Néanmoins il faut respecter les pratiques de compostage qui réduise les risques de persistance. Plusieurs facteurs influencent la qualité du compost : une aération régulière des matières organiques (végétaux, excréments,…), une humidification à réajuster si nécessaire et une maturation complète des matières organiques, car le produit finis doit être à température ambiante et friable. Le compostage industriel dure en moyenne 1 mois et celle d’un particulier environ 4 mois.

D’où te vient cet objet de thèse ?
Je dirais qu’il vient de l’équipe de recherche dans laquelle j’ai travaillé quand j’étais technicienne de laboratoire. Durant cette période, une de mes encadrantes travaillait sur une étude qui visait à contrôler les eaux de rejets des stations d’épuration. Des prélèvements ont été effectués en aval et en amont des stations d’épuration et des prélèvements contrôles dans les eaux de rivières ou de mangroves. Et nous avons constaté que les eaux de rivière présentaient des traces des fameuses bactéries. Ils se sont rendu compte qu’un agriculteur jetait directement sont lisier de porc dans la rivière ce qui expliquait les résultats obtenus et nous avons même appris que d’autres agriculteurs épandaient ces excréments directement sur leur sol. Grâce à notre étude, ils sont désormais conscients des risques que cela peut engendrer et de l’existence d’autres techniques, comme le compostage pour valoriser leur déchet en ayant une geste écologique et écoresponsable. Comme exemple de bonne pratique pour 1m³ d’excrément il faut rajouter des déchets verts puis les mettre dans un composteur hermétique ou à l’air libre il faut l’humidifier et au minimum deux fois par mois retourner la motte de composter.
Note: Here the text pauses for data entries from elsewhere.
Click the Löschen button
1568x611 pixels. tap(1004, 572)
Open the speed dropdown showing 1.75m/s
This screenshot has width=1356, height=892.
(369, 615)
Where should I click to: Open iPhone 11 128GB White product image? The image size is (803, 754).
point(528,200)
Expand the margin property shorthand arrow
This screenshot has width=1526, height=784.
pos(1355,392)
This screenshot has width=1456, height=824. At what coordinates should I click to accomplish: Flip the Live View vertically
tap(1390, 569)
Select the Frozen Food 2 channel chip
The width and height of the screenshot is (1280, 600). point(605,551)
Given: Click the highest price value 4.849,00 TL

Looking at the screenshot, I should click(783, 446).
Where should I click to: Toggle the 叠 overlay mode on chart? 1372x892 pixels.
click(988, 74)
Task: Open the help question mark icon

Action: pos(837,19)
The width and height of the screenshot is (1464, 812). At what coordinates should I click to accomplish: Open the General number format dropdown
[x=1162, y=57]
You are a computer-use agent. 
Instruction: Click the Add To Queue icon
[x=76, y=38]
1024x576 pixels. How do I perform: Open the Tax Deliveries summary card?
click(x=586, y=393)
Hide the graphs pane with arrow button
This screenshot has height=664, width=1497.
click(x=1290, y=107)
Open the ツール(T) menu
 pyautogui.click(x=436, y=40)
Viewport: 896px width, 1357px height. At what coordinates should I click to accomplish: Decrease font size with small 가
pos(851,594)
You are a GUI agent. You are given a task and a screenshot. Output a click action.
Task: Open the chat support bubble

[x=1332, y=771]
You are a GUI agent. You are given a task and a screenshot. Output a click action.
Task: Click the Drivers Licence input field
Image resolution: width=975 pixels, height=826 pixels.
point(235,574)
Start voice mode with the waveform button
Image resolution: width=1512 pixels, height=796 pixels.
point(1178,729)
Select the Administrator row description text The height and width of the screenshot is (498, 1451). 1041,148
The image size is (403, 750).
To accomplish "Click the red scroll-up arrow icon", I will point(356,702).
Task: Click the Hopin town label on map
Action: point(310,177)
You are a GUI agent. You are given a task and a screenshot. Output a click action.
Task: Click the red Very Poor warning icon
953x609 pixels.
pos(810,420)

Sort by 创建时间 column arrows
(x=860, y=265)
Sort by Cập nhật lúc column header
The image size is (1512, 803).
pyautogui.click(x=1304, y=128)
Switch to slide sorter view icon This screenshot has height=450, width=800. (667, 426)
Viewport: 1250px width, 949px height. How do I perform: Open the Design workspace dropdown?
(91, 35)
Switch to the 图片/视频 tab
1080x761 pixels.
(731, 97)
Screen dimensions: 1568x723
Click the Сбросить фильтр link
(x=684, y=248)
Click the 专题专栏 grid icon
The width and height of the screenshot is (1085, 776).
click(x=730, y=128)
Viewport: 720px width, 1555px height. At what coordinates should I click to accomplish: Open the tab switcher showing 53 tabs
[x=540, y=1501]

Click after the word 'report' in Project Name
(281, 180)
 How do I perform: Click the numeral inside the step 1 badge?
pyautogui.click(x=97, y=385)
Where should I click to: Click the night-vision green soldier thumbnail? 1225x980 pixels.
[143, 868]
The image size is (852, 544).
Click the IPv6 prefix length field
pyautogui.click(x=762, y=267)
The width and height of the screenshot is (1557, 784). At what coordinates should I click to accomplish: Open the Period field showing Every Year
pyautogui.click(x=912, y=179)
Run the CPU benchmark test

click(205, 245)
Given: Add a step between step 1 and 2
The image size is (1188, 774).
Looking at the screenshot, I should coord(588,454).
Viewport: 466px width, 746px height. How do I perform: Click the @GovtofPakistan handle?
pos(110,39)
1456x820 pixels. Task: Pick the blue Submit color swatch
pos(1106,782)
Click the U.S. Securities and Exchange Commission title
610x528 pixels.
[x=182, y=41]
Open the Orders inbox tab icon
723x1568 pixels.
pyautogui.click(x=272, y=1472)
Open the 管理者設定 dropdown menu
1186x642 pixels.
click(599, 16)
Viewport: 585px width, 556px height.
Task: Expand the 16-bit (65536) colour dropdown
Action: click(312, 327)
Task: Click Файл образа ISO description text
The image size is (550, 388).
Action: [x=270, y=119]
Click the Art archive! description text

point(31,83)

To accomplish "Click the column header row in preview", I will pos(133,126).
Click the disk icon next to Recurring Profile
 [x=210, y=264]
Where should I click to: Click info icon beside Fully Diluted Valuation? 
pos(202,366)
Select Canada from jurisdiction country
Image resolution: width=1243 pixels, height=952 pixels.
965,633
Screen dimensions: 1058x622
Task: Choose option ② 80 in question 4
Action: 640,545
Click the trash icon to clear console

Que penses-tu de la visibilité des travaux produits par les doctorants ?
Il y a de plus en plus d’initiative visant à vulgariser les travaux des jeunes chercheurs comme le concours de la « Science en Pointe » en Guadeloupe. Chaque année à Point-à-Pitres des doctorants sont sélectionnés pour exposer leurs travaux de manière vulgarisée. Cette année il y a eu la première édition du concours de « Ma thèse en 180 secondes » aux Antilles, dont j’ai reçu le prix public. Néanmoins ces initiatives peinent à drainer un nombre conséquent de personnes, mais elles ne font que débuter.
Peux-tu revenir sur ton expérience des Luminas ?
Après avoir soutenue ma thèse en avril 2018, j’essaye de me dépasser en postulant aux différentes initiatives. Je me suis bien rendu compte que celui qui ne tente pas n’a rien. J’étais très heureuse de gagner mais comme je l’ai dit le jour même nous étions tous talentueux, néanmoins ça reconnaît tous les efforts que j’ai fait et le soutient de mes proches. Cela m’a permis d’être plus visible aux Antilles et de nuancer beaucoup l’argument de la rivalité Guadeloupe Martinique parce que 50% de mes votes était guadeloupéens.
As-tu des engagements en dehors de tes travaux de recherche ?
Je me suis révélée après avoir soutenu ma thèse et où j’ai voulu transmettre mes expériences positives ou négatives. C’est pour ça que je suis devenue la présidente de l’association des jeunes chercheurs de Guadeloupe (AJC) depuis février 2019. J’aiguille et aide en me rendant utile d’une autre façon.
Le mot de la fin
Dans la vie, il faut osez, saisir les opportunités qui nous sont offertes, bien des fois le manque de confiance en nous, nous pousse à rester dans notre zone de confort, mais vous verrez que vous n’avez rien à perdre, mais tout à gagner. Peu importe le discours des personnes autour de vous, même s’ils vous dénigrent dites-vous que ce n’est pas une personne qui va vous définir mais seulement vous-même. Donc rester toujours en accord avec votre voix intérieur et vos principes de vie. Et je finirai en vous disant qu’avant de vous engager dans des études longues il faut être conscient qu’il s’agit d’un engagement personnel important qui demande des sacrifices.